[Start of Attachment]

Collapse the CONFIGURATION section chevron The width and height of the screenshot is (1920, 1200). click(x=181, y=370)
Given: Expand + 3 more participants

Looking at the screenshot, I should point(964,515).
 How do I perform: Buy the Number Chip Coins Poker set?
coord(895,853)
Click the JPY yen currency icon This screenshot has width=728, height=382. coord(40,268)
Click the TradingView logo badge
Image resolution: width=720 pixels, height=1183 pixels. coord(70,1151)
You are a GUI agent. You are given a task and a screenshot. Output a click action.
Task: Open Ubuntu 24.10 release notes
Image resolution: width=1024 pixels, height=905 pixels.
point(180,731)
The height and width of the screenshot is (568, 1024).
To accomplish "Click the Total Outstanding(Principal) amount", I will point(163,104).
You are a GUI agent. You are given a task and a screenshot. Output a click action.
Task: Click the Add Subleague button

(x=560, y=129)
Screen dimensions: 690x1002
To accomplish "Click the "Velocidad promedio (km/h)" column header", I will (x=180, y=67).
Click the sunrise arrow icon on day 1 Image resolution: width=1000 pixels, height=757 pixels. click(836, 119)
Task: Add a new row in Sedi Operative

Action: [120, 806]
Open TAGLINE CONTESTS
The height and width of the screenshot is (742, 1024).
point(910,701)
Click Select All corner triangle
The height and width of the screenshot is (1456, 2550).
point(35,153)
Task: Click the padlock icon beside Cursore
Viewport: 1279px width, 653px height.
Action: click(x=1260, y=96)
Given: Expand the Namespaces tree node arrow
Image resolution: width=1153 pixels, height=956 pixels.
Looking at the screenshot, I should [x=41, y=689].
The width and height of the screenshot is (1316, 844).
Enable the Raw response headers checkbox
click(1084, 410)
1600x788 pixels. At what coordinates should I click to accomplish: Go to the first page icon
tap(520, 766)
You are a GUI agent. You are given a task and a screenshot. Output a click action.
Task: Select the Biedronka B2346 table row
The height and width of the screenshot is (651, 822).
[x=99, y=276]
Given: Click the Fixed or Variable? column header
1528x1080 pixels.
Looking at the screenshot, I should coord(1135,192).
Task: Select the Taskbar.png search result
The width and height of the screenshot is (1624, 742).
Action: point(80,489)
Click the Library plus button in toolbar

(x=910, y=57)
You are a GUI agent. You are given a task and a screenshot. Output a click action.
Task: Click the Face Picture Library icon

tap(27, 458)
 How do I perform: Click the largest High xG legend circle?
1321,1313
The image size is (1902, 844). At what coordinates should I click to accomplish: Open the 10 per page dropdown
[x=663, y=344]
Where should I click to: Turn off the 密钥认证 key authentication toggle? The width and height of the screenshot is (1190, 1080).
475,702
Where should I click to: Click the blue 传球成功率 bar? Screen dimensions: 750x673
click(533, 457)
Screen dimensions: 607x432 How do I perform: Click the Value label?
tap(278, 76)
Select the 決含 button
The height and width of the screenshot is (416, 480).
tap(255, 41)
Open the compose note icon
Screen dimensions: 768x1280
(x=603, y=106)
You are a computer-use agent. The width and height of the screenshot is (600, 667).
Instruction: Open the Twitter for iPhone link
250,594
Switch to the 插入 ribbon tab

[End of Attachment]

Only lines of the material that contain the word "column" belong in the answer; copy each one.

Result of the task:
To accomplish "Click the "Velocidad promedio (km/h)" column header", I will (x=180, y=67).
Given: Click the Fixed or Variable? column header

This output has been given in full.